## WHAT THE TASK REQUIRES
Would you transcribe each entry precisely as it stands, setting aside any images?

## AVAILABLE DATA
-- Opening Marker --

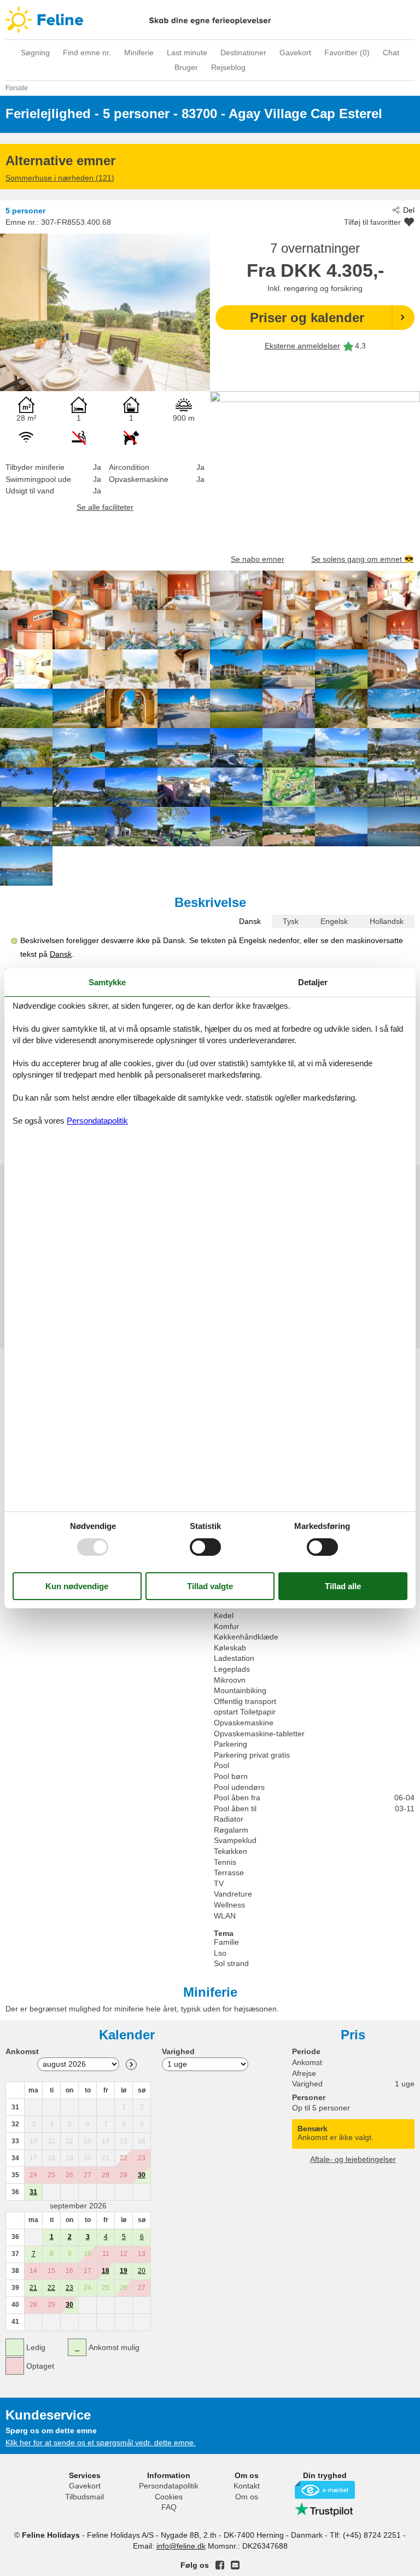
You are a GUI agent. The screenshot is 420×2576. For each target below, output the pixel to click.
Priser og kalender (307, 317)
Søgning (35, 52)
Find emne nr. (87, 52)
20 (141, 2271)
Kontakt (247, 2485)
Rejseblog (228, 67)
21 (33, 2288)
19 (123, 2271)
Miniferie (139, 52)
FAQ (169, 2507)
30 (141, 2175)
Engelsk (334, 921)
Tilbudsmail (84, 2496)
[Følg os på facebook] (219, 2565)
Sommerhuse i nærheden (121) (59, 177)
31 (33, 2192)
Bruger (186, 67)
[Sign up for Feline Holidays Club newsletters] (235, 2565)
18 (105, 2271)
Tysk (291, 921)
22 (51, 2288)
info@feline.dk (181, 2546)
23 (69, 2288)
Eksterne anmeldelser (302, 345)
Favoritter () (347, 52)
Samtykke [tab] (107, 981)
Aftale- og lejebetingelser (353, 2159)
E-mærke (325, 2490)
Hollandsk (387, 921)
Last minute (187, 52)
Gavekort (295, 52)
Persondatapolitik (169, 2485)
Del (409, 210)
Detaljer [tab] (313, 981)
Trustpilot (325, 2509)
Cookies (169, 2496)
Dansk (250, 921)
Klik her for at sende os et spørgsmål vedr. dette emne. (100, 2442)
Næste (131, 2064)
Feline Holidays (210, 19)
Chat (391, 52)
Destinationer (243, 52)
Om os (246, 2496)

-- Closing Marker --

## ANSWER SECTION
You are a GUI agent. The screenshot is 420×2576. For each target below, output the pixel to click.
Priser og kalender (307, 317)
Søgning (35, 52)
Find emne nr. (87, 52)
20 (141, 2271)
Kontakt (247, 2485)
Rejseblog (228, 67)
21 (33, 2288)
19 (123, 2271)
Miniferie (139, 52)
FAQ (169, 2507)
30 (141, 2175)
Engelsk (334, 921)
Tilbudsmail (84, 2496)
[Følg os på facebook] (219, 2565)
Sommerhuse i nærheden (121) (59, 177)
31 (33, 2192)
Bruger (186, 67)
[Sign up for Feline Holidays Club newsletters] (235, 2565)
18 (105, 2271)
Tysk (291, 921)
22 (51, 2288)
info@feline.dk (181, 2546)
23 (69, 2288)
Eksterne anmeldelser (302, 345)
Favoritter () (347, 52)
Samtykke [tab] (107, 981)
Aftale- og lejebetingelser (353, 2159)
E-mærke (325, 2490)
Hollandsk (387, 921)
Last minute (187, 52)
Gavekort (295, 52)
Persondatapolitik (169, 2485)
Del (409, 210)
Detaljer [tab] (313, 981)
Trustpilot (325, 2509)
Cookies (169, 2496)
Dansk (250, 921)
Klik her for at sende os et spørgsmål vedr. dette emne. (100, 2442)
Næste (131, 2064)
Feline Holidays (210, 19)
Chat (391, 52)
Destinationer (243, 52)
Om os (246, 2496)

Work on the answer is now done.